El Santo Entierro de Bercianos: el reencuentro con uno de los ritos más valiosos y puros de Zamora

La cofradía de Bercianos de Aliste cumple la tradición del Viernes Santo que se ha convertido en seña de identidad de Zamora.

La localidad zamorana de Bercianos de Aliste revivirá este Viernes Santo una de sus procesiones más emotivas y sobrecogedoras, la del Santo Entierro, donde los cofrades visten las mortajas blancas con las que serán enterrados cuando mueran. La Semana de Pasión de la localidad fue declarada de Interés Cultural de Carácter Inmaterial hace unos años y esta vez estrena su museo, reconocimiento a unos ritos en los que conjuga "el fervor religioso, con la sobriedad y la tradición", una tradición que que se han mantenido desde la Edad Media.

 

Una de las características que otorga no solo el sabor, sino el valor histórico, cultural y antropológico a la procesión es el tipismo de sus gentes. Así ha sido siempre, porque son los curtidos rostros de las gentes alistanas los que han visto y guardado la tradición, y los que han conseguido que se conserve casi invariada desde sus orígenes, allá por el siglo XVI. 

 

La celebración comenzará de madrugada con un Vía Crucis en el que sólo participan mujeres, mientras que ya entrada la tarde los vecinos son convocados al son de la matraca y se van congregando entorno a la Cruz y la Dolorosa que han sido instalados al comenzar el día en medio del pueblo.
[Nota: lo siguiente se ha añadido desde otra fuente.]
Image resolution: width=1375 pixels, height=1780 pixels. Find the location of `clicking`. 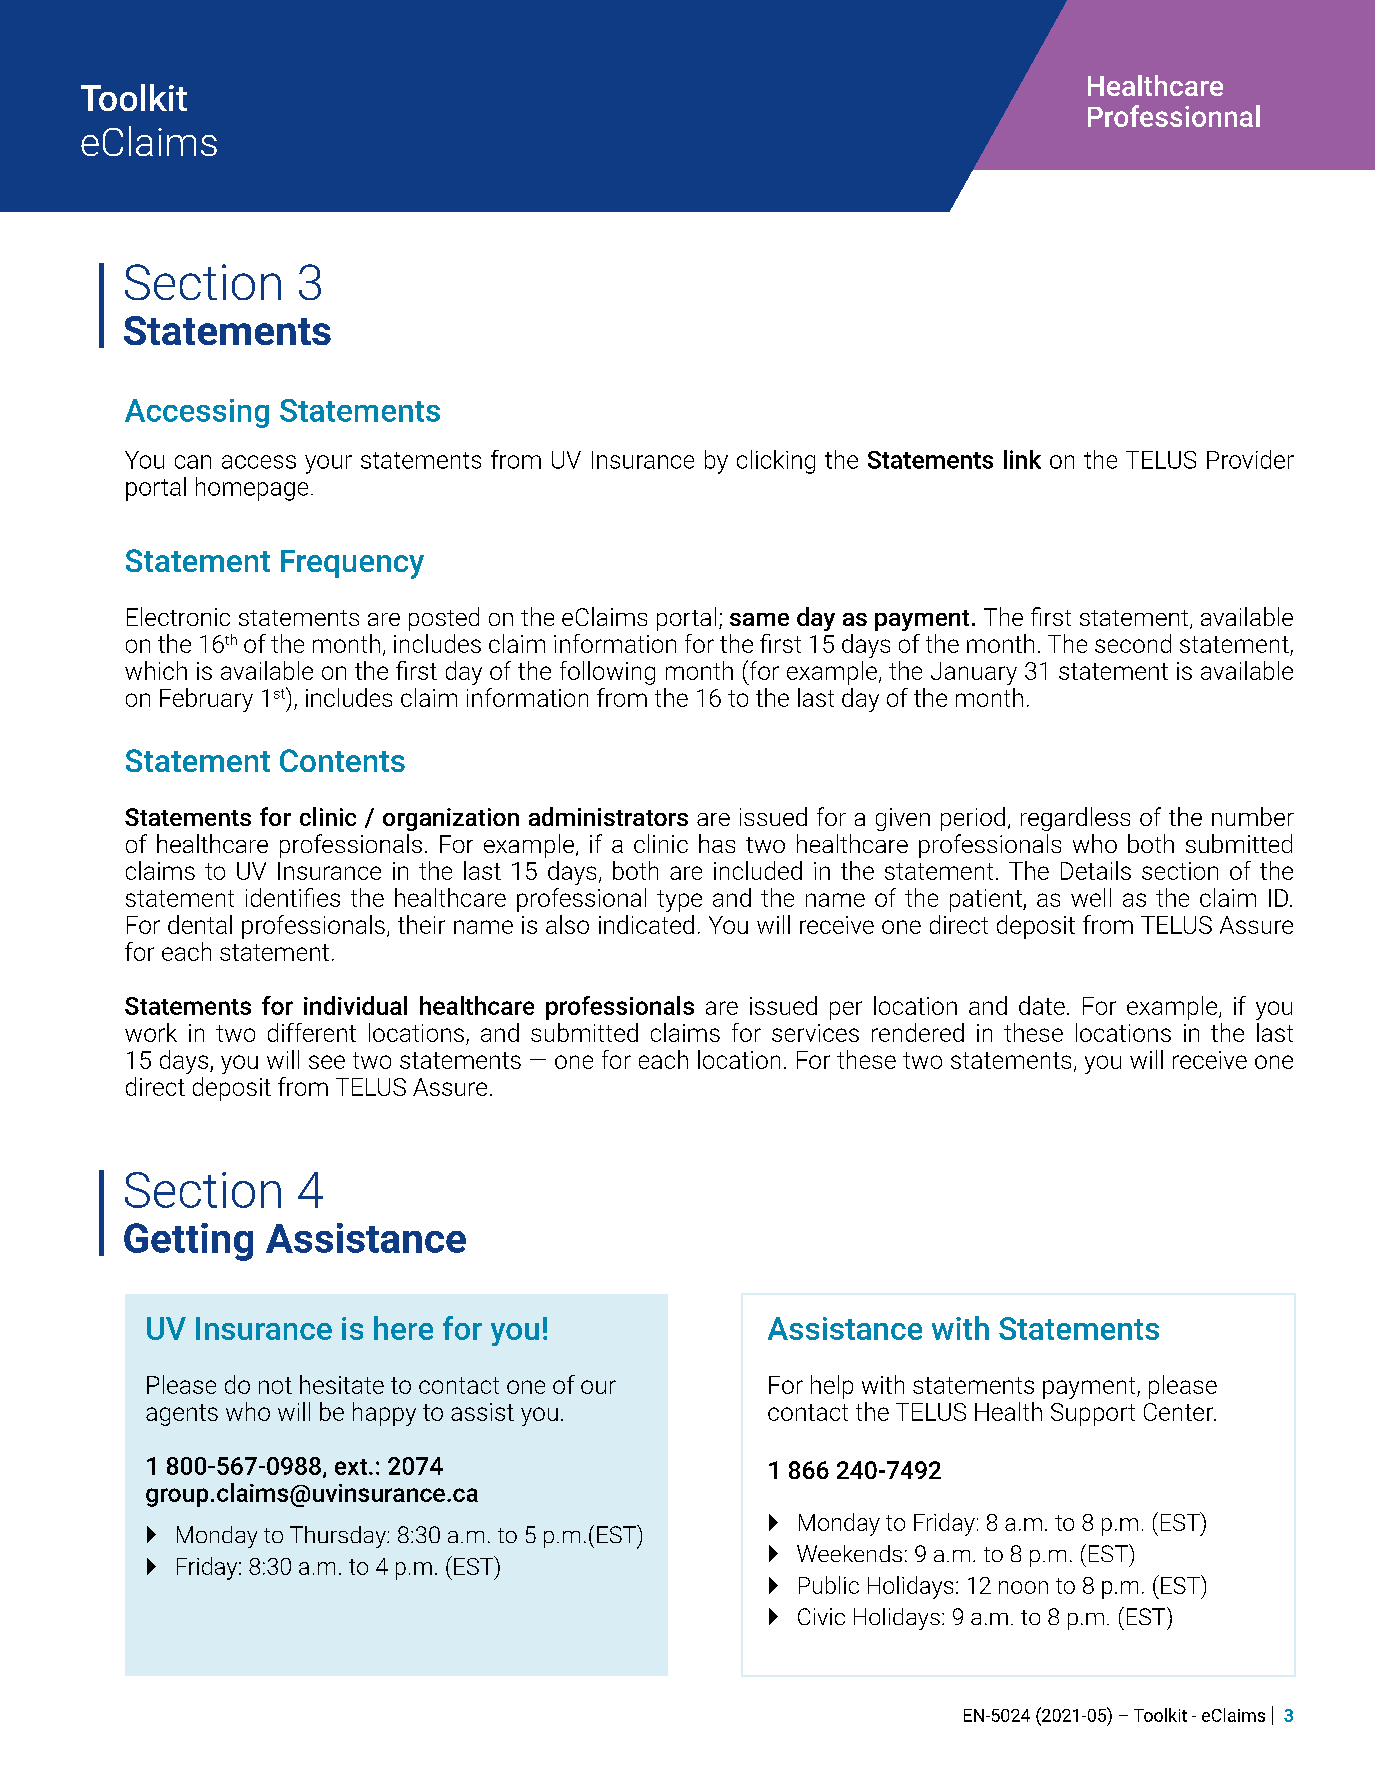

Entonces se procede al 'descendimiento' de Cristo, de brazos articulados, al que despojan de los clavos y de la corona de espinas, para posteriormente depositarlo en una urna de cristal.

 

Entonces comienza la procesión donde los cofrades, que visten sus mortajas blancas y llevan velas y un rosario, portan a hombros la imagen del Cristo mientras que los hombres del pueblo lucen las típicas capas alistanas y la virgen Dolorosa, portada a hombros, cierra el desfile.

 

El desfile llega hasta el Calvario, ubicado en la cumbre de un pequeño montículo cercano, donde se entonan las 'Cinco llagas', se hace la reverencia ante las cruces y se regresa de nuevo al pueblo cantando el Miserere, mientras que posteriormente, al caer la noche se realizará la procesión de la Soledad con la Dolorosa, hasta llegar a la iglesia, donde se entonará la Salve.

 

Se trata esta de una de las procesiones que más despierta el interés de los turistas y no está muy claro cuál es su origen aunque se cree que el uso de las mortajas con la que los bercianos serán amortajados cuando mueran fue una promesa que hicieron cuando el pueblo se libró de una peste.